Scientific classification
- Kingdom: Animalia
- Phylum: Chordata
- Class: Actinopterygii
- Division: Teleostei
- Order: Centrarchiformes
- Family: Cirrhitidae
- Genus: Neocirrhites Castelnau, 1873
- Species: N. armatus
- Binomial name: Neocirrhites armatus Castelnau, 1873

= Flame hawkfish =

- Authority: Castelnau, 1873
- Conservation status: LC
- Parent authority: Castelnau, 1873

Species of fish

The flame hawkfish (Neocirrhites armatus) is a species of marine ray-finned fish, a hawkfish belonging to the family Cirrhitidae. It is native to tropical reefs of the Pacific Ocean at depths of from 1 to 10 m. This species is also found in the aquarium trade. It is the only known member of its genus.

==Taxonomy==
The flame hawkfish was first formally described in 1873 by the French naturalist Francis de Laporte de Castelnau with the type locality given as Noble Island in the Torres Strait off Queensland. Laporte placed the new species he was describing in its own monotypic genus. The genus name is a compound of neo meaning "new" and Cirrhites, an alternative spelling of the type genus of the family Cirrhitidae, Cirrhitus. The specific name armatus means "armed" a reference to the spines on the preoperculum.

==Description==
The flame hawkfish has a very deep, highly compressed body, its standard length being two to two and a half times its depth with a moderately long snout. The mouth has an outer row of canine teeth and an inner row of much smaller villiform teeth, the canines are notably larger at the front of the upper jaw and side of the lower jaw but there are no teeth on the palatine. There is a tuft of cirri and a flap on the posterior edge of the anterior nostril. The preoperculum has large serrations on at least its upper three quarters. The dorsal fin contains 10 spines and 13 soft rays while the anal fin has 3 spines and 6-7 soft rays. The dorsal fin spines are short, at the tip of each spine there is a tassel of cirri and the membranes between the spines are only weakly incised. The caudal fin is weakly rounded. The six lowest pectoral fin rays are unbranched and robust and the longest rays do not reach past the tips of the pelvic fins. This fish reaches a maximum total length of 9 cm. This species is bright red with areas of black around eyes and beneath the dorsal fin.
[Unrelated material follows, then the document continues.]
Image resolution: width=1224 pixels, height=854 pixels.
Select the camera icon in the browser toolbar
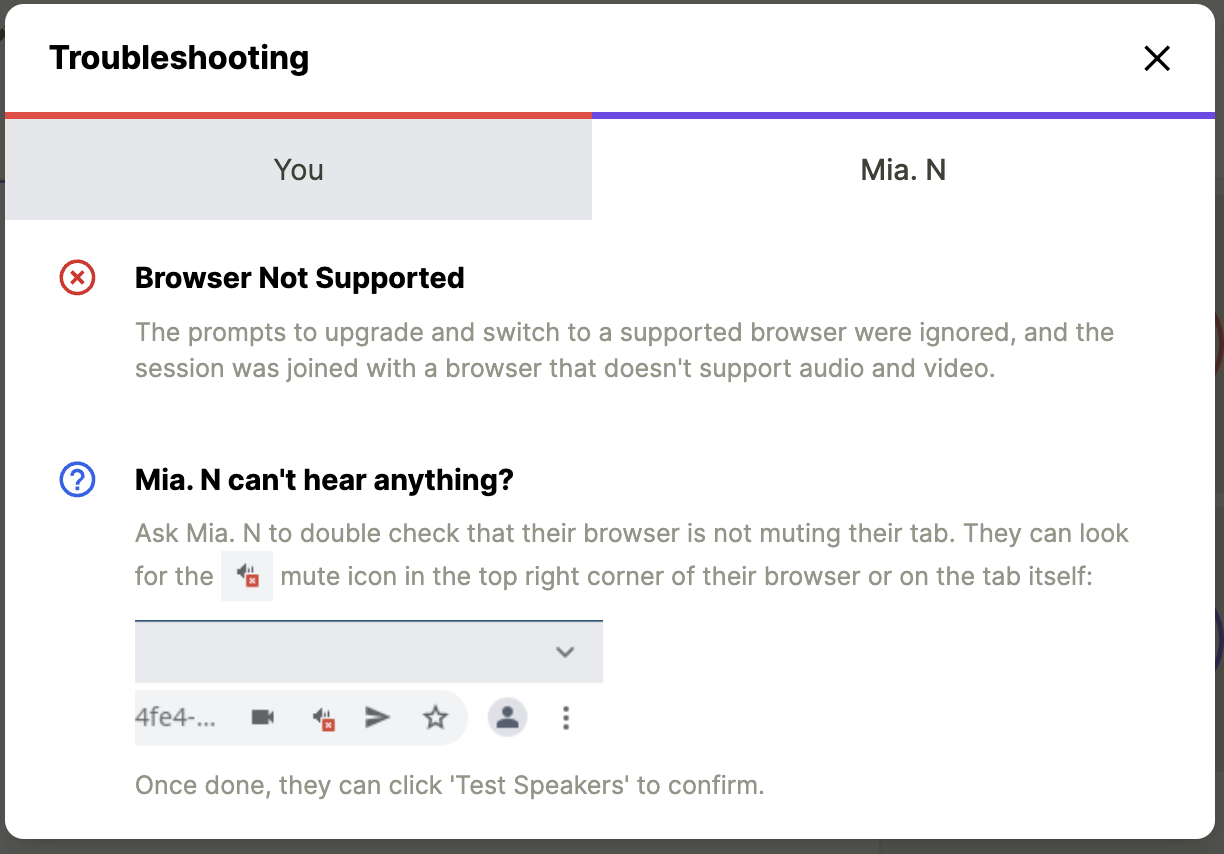pyautogui.click(x=263, y=717)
==Distribution and habitat==
The flame hawkfish is found in the western Pacific where its range extends as far north as the Ryukyu and Ogasawara Islands of Japan across the Pacific as far as the Pitcairn Islands and south to the Great Barrier Reef off Queensland. This species may be found as deep as 25 m, but is more commonly encountered between 10 and 15 m. It is a common species on reef fronts with exposure to tidal surge and on underwater terraces.

==Biology==
The flame hawkfish is typically observed using the branches of live corals to hide among. The preferred species are Stylophora mordax, Pocillopora elegans, P. eydouxi, or P. verrucosa and it flees deep into the coral if approached. Their diet comprises small crustaceans. It is an oviparous pelagic spawner which breeds in monogamous pairs. The adults do not have a swim bladder and use their robust pelvic fins as supports when perching on corals.

==Utilisation==
The flame hawkfish is collected for the aquarium trade and it can be quite commonly available and is one of the more popular species of hawkfish for the hobby aquarium, however, it is reportedly expensive and difficult to properly maintain.